* **To be done**
Duplicate the records from the line with "You are a computer-use agent. The image" to the line with "tap(958, 57)", copying every line as it appears.

________

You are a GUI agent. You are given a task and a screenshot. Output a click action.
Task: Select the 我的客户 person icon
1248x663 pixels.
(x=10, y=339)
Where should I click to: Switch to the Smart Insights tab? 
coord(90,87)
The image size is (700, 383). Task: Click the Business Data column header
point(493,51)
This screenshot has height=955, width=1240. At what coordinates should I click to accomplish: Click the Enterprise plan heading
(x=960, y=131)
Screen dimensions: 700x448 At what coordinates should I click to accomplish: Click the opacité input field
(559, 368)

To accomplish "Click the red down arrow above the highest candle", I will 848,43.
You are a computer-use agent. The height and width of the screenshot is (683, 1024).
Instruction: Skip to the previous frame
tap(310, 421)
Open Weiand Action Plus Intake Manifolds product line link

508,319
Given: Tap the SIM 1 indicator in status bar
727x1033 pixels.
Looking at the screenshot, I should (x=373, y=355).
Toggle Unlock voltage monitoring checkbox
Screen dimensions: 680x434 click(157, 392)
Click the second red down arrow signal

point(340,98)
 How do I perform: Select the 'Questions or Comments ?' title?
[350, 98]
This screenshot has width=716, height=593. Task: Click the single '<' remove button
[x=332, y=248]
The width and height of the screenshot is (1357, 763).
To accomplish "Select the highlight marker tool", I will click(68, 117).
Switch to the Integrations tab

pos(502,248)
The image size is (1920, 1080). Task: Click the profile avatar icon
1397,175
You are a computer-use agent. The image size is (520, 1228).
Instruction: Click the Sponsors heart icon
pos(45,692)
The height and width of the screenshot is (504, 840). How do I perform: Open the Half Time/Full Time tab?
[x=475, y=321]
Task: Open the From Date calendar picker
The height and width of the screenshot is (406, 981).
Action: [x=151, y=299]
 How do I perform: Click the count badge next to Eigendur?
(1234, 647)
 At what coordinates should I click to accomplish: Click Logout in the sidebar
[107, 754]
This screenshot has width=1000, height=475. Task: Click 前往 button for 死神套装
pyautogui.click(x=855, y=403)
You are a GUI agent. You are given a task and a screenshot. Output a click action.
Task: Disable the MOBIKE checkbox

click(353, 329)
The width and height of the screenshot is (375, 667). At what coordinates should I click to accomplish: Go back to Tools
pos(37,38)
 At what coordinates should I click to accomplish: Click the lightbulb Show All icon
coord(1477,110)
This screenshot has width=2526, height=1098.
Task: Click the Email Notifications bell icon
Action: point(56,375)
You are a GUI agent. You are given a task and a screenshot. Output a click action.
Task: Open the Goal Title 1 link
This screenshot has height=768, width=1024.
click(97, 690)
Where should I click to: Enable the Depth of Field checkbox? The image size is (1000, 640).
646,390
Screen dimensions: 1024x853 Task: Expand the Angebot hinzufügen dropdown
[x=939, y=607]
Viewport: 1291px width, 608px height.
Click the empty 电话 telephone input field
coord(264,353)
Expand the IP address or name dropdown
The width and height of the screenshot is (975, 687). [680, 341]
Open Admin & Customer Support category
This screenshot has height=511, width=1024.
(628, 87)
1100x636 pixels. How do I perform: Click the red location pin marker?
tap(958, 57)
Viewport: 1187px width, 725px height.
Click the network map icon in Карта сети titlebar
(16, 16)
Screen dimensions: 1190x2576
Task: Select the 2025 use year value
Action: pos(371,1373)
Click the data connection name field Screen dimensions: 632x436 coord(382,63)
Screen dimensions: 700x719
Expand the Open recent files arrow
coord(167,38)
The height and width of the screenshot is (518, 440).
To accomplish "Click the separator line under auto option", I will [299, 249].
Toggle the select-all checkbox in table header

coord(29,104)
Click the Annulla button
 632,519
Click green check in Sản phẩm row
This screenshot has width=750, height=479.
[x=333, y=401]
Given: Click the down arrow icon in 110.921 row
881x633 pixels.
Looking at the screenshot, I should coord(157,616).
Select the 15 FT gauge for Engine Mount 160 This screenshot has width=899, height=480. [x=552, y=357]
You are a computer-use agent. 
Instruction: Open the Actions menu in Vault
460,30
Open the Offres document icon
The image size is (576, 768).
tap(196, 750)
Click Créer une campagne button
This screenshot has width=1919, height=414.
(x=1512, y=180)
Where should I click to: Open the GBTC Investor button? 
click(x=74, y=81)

________

* **Answer to this problem**
You are a computer-use agent. The image size is (520, 1228).
Instruction: Click the Sponsors heart icon
pos(45,692)
The height and width of the screenshot is (504, 840). How do I perform: Open the Half Time/Full Time tab?
[x=475, y=321]
Task: Open the From Date calendar picker
The height and width of the screenshot is (406, 981).
Action: [x=151, y=299]
 How do I perform: Click the count badge next to Eigendur?
(1234, 647)
 At what coordinates should I click to accomplish: Click Logout in the sidebar
[107, 754]
This screenshot has width=1000, height=475. Task: Click 前往 button for 死神套装
pyautogui.click(x=855, y=403)
You are a GUI agent. You are given a task and a screenshot. Output a click action.
Task: Disable the MOBIKE checkbox

click(353, 329)
The width and height of the screenshot is (375, 667). At what coordinates should I click to accomplish: Go back to Tools
pos(37,38)
 At what coordinates should I click to accomplish: Click the lightbulb Show All icon
coord(1477,110)
This screenshot has width=2526, height=1098.
Task: Click the Email Notifications bell icon
Action: point(56,375)
You are a GUI agent. You are given a task and a screenshot. Output a click action.
Task: Open the Goal Title 1 link
This screenshot has height=768, width=1024.
click(97, 690)
Where should I click to: Enable the Depth of Field checkbox? The image size is (1000, 640).
646,390
Screen dimensions: 1024x853 Task: Expand the Angebot hinzufügen dropdown
[x=939, y=607]
Viewport: 1291px width, 608px height.
Click the empty 电话 telephone input field
coord(264,353)
Expand the IP address or name dropdown
The width and height of the screenshot is (975, 687). [680, 341]
Open Admin & Customer Support category
This screenshot has height=511, width=1024.
(628, 87)
1100x636 pixels. How do I perform: Click the red location pin marker?
tap(958, 57)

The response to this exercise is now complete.